→ Instruction: Copy the records below word for word, starting at the line containing "Click the Size chart heading" and ending at the line containing "The image size is (392, 696).", and include only those lines. Leave out the pictures.

→ Data section:
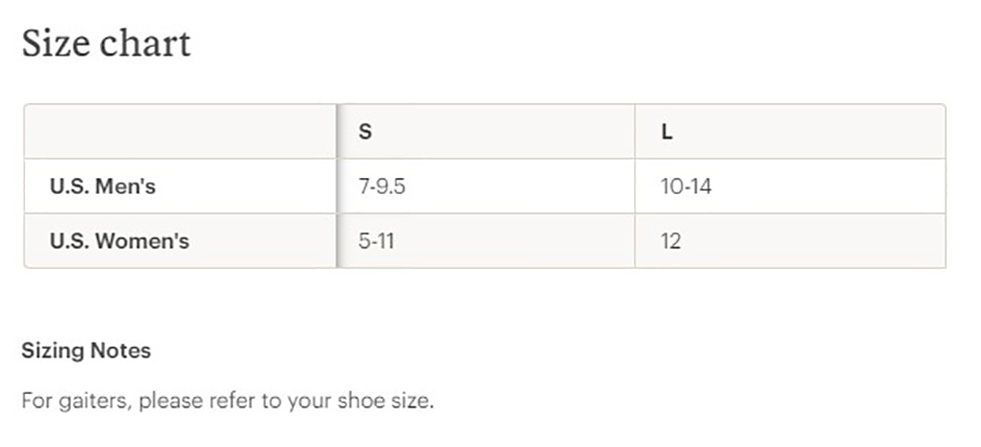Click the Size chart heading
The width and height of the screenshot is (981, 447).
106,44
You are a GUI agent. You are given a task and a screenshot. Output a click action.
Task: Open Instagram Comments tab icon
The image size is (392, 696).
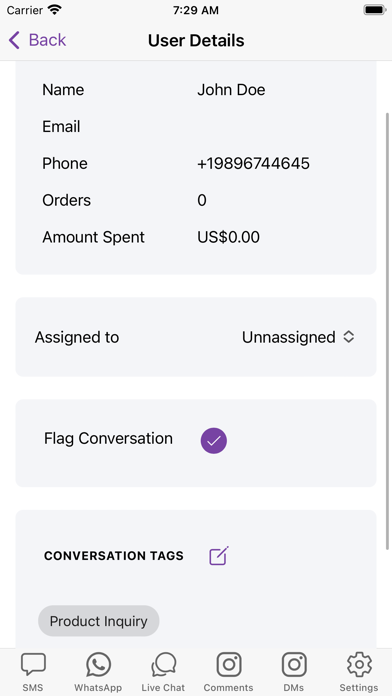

--

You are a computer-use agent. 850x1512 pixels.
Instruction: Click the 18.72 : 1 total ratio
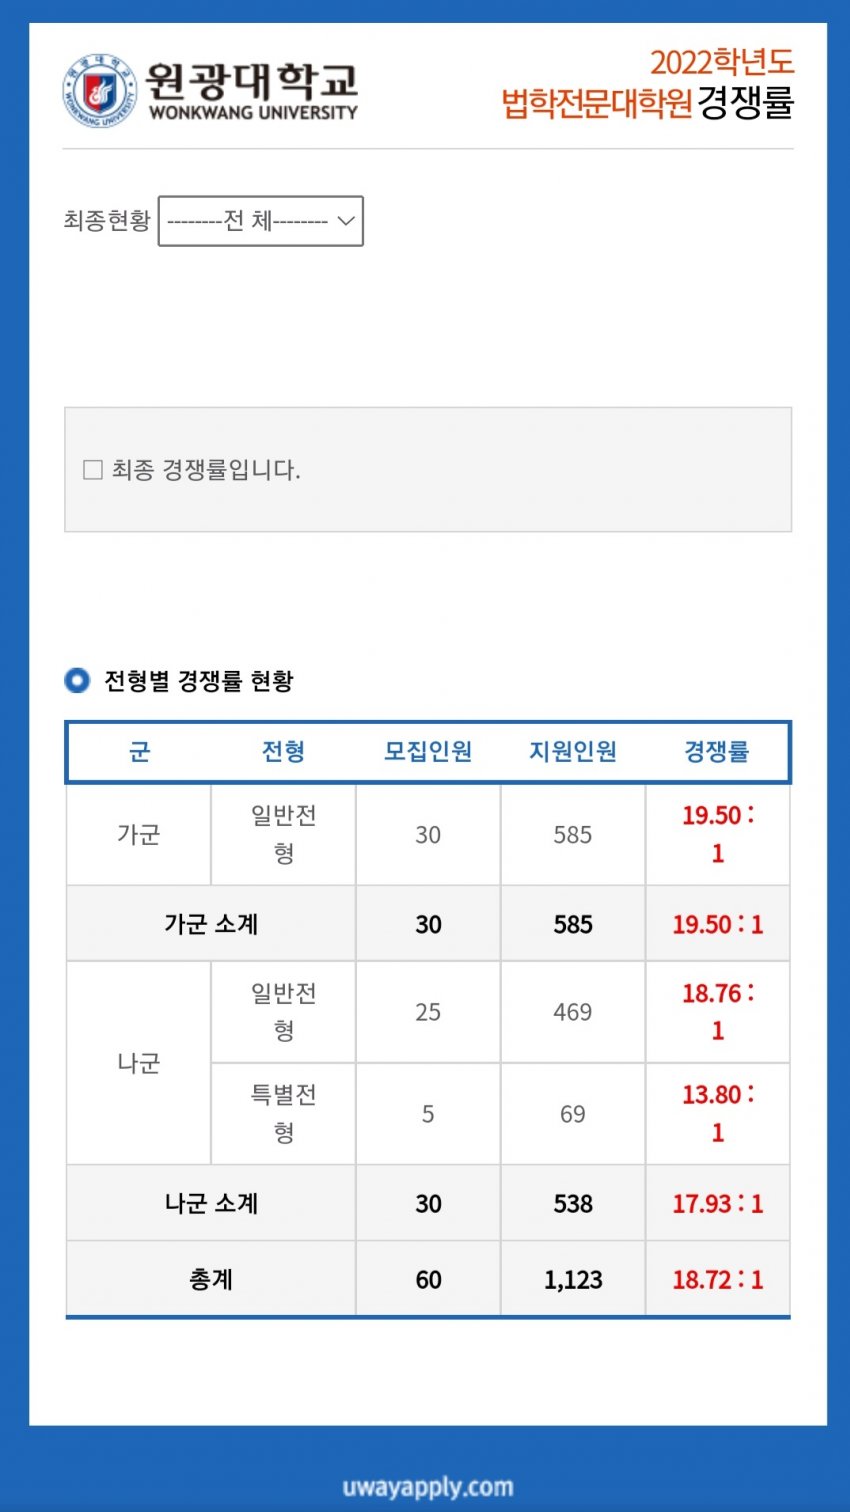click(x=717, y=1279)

* * *

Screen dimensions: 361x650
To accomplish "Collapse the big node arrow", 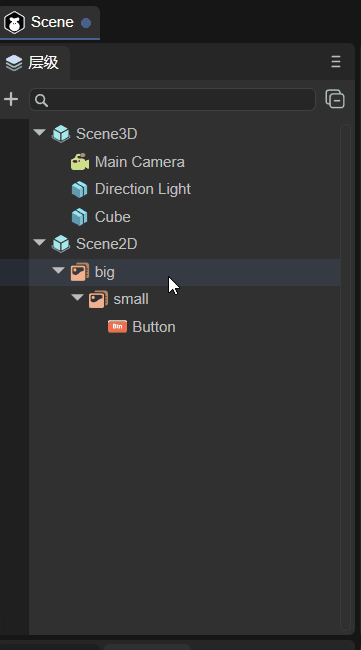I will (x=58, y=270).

→ Result:
Click the Size chart heading
The width and height of the screenshot is (981, 447).
106,44
You are a GUI agent. You are given a task and a screenshot. Output a click action.
Task: Open Instagram Comments tab icon
The image size is (392, 696).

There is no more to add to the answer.